● **WHAT IS BEING ASKED**
Would you return the full listing exactly, with nothing altered?

● **TASK DATA**
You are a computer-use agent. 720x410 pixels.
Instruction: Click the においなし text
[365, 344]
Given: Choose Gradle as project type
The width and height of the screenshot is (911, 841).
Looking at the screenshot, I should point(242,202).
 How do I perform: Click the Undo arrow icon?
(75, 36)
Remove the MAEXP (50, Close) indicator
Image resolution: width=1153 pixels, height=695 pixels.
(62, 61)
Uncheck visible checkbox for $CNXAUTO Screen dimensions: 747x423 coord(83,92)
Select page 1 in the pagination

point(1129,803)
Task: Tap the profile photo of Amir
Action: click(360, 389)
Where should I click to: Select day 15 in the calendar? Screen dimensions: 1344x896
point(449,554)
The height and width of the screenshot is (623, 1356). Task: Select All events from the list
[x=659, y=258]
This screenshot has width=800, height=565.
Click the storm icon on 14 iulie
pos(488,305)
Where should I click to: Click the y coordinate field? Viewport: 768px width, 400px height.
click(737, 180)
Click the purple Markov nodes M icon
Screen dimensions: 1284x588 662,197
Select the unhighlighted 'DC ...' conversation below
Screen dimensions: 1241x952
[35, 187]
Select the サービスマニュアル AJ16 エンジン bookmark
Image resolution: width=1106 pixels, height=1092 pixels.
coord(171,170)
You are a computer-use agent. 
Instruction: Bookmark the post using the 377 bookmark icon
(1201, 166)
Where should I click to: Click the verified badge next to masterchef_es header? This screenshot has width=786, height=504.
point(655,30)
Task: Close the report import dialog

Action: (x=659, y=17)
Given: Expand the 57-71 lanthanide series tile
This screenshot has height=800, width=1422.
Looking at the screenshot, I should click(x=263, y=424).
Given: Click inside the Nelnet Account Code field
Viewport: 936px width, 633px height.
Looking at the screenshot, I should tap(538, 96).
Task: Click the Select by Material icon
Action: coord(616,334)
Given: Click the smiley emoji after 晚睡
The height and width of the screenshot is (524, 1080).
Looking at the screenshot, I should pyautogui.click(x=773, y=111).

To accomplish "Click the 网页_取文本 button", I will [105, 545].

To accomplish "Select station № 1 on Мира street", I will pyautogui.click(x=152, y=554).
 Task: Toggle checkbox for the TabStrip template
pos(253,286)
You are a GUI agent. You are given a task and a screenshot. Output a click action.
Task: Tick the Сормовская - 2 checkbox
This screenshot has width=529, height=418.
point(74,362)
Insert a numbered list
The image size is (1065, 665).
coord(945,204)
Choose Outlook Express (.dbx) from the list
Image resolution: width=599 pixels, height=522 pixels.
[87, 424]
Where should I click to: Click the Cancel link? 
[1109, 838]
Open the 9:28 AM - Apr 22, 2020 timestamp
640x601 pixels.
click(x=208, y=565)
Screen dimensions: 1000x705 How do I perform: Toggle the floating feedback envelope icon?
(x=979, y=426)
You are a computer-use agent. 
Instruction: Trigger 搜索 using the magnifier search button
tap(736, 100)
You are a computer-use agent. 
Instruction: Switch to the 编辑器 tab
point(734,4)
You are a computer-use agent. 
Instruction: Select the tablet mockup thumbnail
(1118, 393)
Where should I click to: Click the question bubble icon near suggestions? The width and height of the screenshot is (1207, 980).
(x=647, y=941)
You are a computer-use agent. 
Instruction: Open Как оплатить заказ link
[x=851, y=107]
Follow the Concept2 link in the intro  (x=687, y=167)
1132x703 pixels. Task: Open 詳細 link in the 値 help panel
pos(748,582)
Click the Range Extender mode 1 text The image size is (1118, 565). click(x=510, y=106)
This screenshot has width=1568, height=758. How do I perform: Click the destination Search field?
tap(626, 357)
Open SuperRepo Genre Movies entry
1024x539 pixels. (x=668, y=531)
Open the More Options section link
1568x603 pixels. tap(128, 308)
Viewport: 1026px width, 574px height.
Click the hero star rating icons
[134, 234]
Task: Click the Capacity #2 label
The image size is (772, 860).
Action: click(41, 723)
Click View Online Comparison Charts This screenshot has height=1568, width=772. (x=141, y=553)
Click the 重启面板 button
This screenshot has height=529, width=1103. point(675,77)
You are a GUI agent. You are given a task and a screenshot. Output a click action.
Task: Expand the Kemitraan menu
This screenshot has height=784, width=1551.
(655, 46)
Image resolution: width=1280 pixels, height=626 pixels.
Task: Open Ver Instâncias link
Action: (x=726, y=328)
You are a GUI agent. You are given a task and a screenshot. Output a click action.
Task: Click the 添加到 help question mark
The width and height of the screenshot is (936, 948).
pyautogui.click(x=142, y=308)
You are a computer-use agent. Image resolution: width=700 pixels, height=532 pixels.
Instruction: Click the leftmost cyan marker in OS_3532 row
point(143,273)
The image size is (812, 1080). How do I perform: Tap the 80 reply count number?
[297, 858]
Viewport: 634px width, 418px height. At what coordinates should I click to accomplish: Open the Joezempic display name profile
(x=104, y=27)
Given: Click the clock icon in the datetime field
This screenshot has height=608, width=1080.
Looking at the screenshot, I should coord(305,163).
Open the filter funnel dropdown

● **OUTPUT OF THE TASK**
You are a computer-use agent. 720x410 pixels.
Instruction: Click the においなし text
[365, 344]
Given: Choose Gradle as project type
The width and height of the screenshot is (911, 841).
Looking at the screenshot, I should point(242,202).
 How do I perform: Click the Undo arrow icon?
(75, 36)
Remove the MAEXP (50, Close) indicator
Image resolution: width=1153 pixels, height=695 pixels.
(62, 61)
Uncheck visible checkbox for $CNXAUTO Screen dimensions: 747x423 coord(83,92)
Select page 1 in the pagination

point(1129,803)
Task: Tap the profile photo of Amir
Action: click(360, 389)
Where should I click to: Select day 15 in the calendar? Screen dimensions: 1344x896
point(449,554)
The height and width of the screenshot is (623, 1356). Task: Select All events from the list
[x=659, y=258]
This screenshot has width=800, height=565.
Click the storm icon on 14 iulie
pos(488,305)
Where should I click to: Click the y coordinate field? Viewport: 768px width, 400px height.
click(737, 180)
Click the purple Markov nodes M icon
Screen dimensions: 1284x588 662,197
Select the unhighlighted 'DC ...' conversation below
Screen dimensions: 1241x952
[35, 187]
Select the サービスマニュアル AJ16 エンジン bookmark
Image resolution: width=1106 pixels, height=1092 pixels.
coord(171,170)
You are a computer-use agent. 
Instruction: Bookmark the post using the 377 bookmark icon
(1201, 166)
Where should I click to: Click the verified badge next to masterchef_es header? This screenshot has width=786, height=504.
point(655,30)
Task: Close the report import dialog

Action: (x=659, y=17)
Given: Expand the 57-71 lanthanide series tile
This screenshot has height=800, width=1422.
Looking at the screenshot, I should click(x=263, y=424).
Given: Click inside the Nelnet Account Code field
Viewport: 936px width, 633px height.
Looking at the screenshot, I should tap(538, 96).
Task: Click the Select by Material icon
Action: coord(616,334)
Given: Click the smiley emoji after 晚睡
The height and width of the screenshot is (524, 1080).
Looking at the screenshot, I should pyautogui.click(x=773, y=111).

To accomplish "Click the 网页_取文本 button", I will [105, 545].

To accomplish "Select station № 1 on Мира street", I will pyautogui.click(x=152, y=554).
 Task: Toggle checkbox for the TabStrip template
pos(253,286)
You are a GUI agent. You are given a task and a screenshot. Output a click action.
Task: Tick the Сормовская - 2 checkbox
This screenshot has width=529, height=418.
point(74,362)
Insert a numbered list
The image size is (1065, 665).
coord(945,204)
Choose Outlook Express (.dbx) from the list
Image resolution: width=599 pixels, height=522 pixels.
[87, 424]
Where should I click to: Click the Cancel link? 
[1109, 838]
Open the 9:28 AM - Apr 22, 2020 timestamp
640x601 pixels.
click(x=208, y=565)
Screen dimensions: 1000x705 How do I perform: Toggle the floating feedback envelope icon?
(x=979, y=426)
You are a computer-use agent. 
Instruction: Trigger 搜索 using the magnifier search button
tap(736, 100)
You are a computer-use agent. 
Instruction: Switch to the 编辑器 tab
point(734,4)
You are a computer-use agent. 
Instruction: Select the tablet mockup thumbnail
(1118, 393)
Where should I click to: Click the question bubble icon near suggestions? The width and height of the screenshot is (1207, 980).
(x=647, y=941)
You are a computer-use agent. 
Instruction: Open Как оплатить заказ link
[x=851, y=107]
Follow the Concept2 link in the intro  (x=687, y=167)
1132x703 pixels. Task: Open 詳細 link in the 値 help panel
pos(748,582)
Click the Range Extender mode 1 text The image size is (1118, 565). click(x=510, y=106)
This screenshot has width=1568, height=758. How do I perform: Click the destination Search field?
tap(626, 357)
Open SuperRepo Genre Movies entry
1024x539 pixels. (x=668, y=531)
Open the More Options section link
1568x603 pixels. tap(128, 308)
Viewport: 1026px width, 574px height.
Click the hero star rating icons
[134, 234]
Task: Click the Capacity #2 label
The image size is (772, 860).
Action: click(41, 723)
Click View Online Comparison Charts This screenshot has height=1568, width=772. (x=141, y=553)
Click the 重启面板 button
This screenshot has height=529, width=1103. point(675,77)
You are a GUI agent. You are given a task and a screenshot. Output a click action.
Task: Expand the Kemitraan menu
This screenshot has height=784, width=1551.
(655, 46)
Image resolution: width=1280 pixels, height=626 pixels.
Task: Open Ver Instâncias link
Action: (x=726, y=328)
You are a GUI agent. You are given a task and a screenshot. Output a click action.
Task: Click the 添加到 help question mark
The width and height of the screenshot is (936, 948).
pyautogui.click(x=142, y=308)
You are a computer-use agent. Image resolution: width=700 pixels, height=532 pixels.
Instruction: Click the leftmost cyan marker in OS_3532 row
point(143,273)
The image size is (812, 1080). How do I perform: Tap the 80 reply count number?
[297, 858]
Viewport: 634px width, 418px height. At what coordinates should I click to accomplish: Open the Joezempic display name profile
(x=104, y=27)
Given: Click the clock icon in the datetime field
This screenshot has height=608, width=1080.
Looking at the screenshot, I should coord(305,163).
Open the filter funnel dropdown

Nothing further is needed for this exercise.